The CLI never calls model providers directly. The task2 row is the durable server-side job record; backend.submit2 is the only server entry point for model execution.
Inside a project, the CLI inserts the local gen.db row (keyed by the remote task id) before calling submit2, so an aborted run is always recoverable. vhscli submit stops right after submitting; vhscli resume <task_id> re-attaches via the same wait_for_task helper, reads the final task2 row through db.get_task, saves output through the model's result parser, and writes the path / mtime / size / hash back to gen.db — re-homing the file under the project root if its original directory is gone.
Design Decisions
The runtime is stock Node and TypeScript. There is no Bun dependency and no local workspace package assumption.
The package is ESM-only and targets modern Node. That keeps the runtime model simple and matches current npm behavior.
commander owns command parsing, help text, and option validation.
zod validates request payloads before they are written to task2, then validates service responses before output is saved. Request schemas use .optional() (3rd-party providers handle missing keys vs null differently, so we omit fields we don't set); every other schema (responses, db rows, backend RPC payloads, internal state) uses .nullable().default(null) so the parsed shape is fixed and the CLI only handles one empty case (null).

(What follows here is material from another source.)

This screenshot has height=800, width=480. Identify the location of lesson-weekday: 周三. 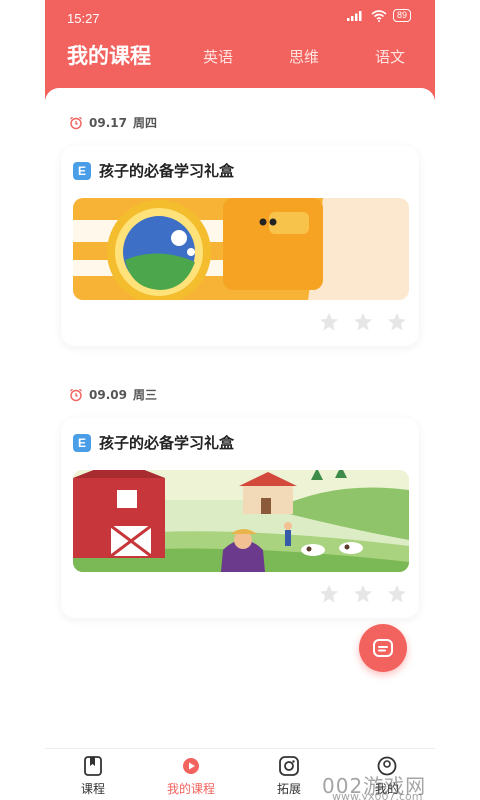
(144, 395).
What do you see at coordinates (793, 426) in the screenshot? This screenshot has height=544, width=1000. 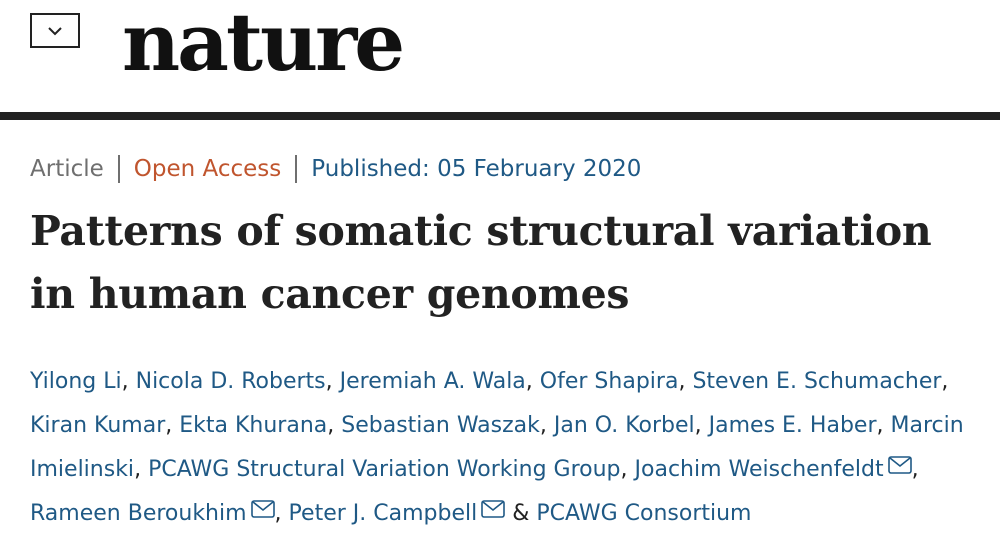 I see `author-link: James E. Haber` at bounding box center [793, 426].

The CLI is intentionally thin: upload bytes, create a task row, call /submit, wait, and save the result. Provider-specific execution remains server-side.
The CLI is driven by AI agents (cue's nano agent, Claude Code, Codex). There are no automatic retries: a retry decision is the agent's to make, and it makes a better one when handed a precise error than the CLI could make blindly. So every failure exits 1 with a message that names the operation, the endpoint or file, the http status, and the response body — enough for an agent to distinguish "retry this" from "fix the input" from "give up".
What the CLI does own is correctness under restart:
- Every request fetches a fresh access token (
auth.fresh_session), so a token expiring mid-run never kills a long generation. - The
gen.dbrow is inserted beforesubmit2, so an aborted run is always resumable withvhscli resume <task_id>— including a wait that died from a network blip; the server-side job keeps running. - Re-runs converge instead of erroring:
task2inserts and storage uploads are keyed by task id / content hash and treat duplicate-key409as success. - Downloads stream to a unique temp file next to the destination and rename into place; partial downloads and failed conversions are cleaned up, never left as the output.
Errors are not hidden. Expected failures throw Fail, which prints a short lowercase message and exits with status 1. Unexpected errors keep their stack — that is the bug report. main.ts is the single exit point (it sets process.exitCode rather than calling process.exit, so piped stdout always flushes), and library code never exits the process.
Auth state stays in ~/.vhs/session.json so this package can share existing VHS sessions.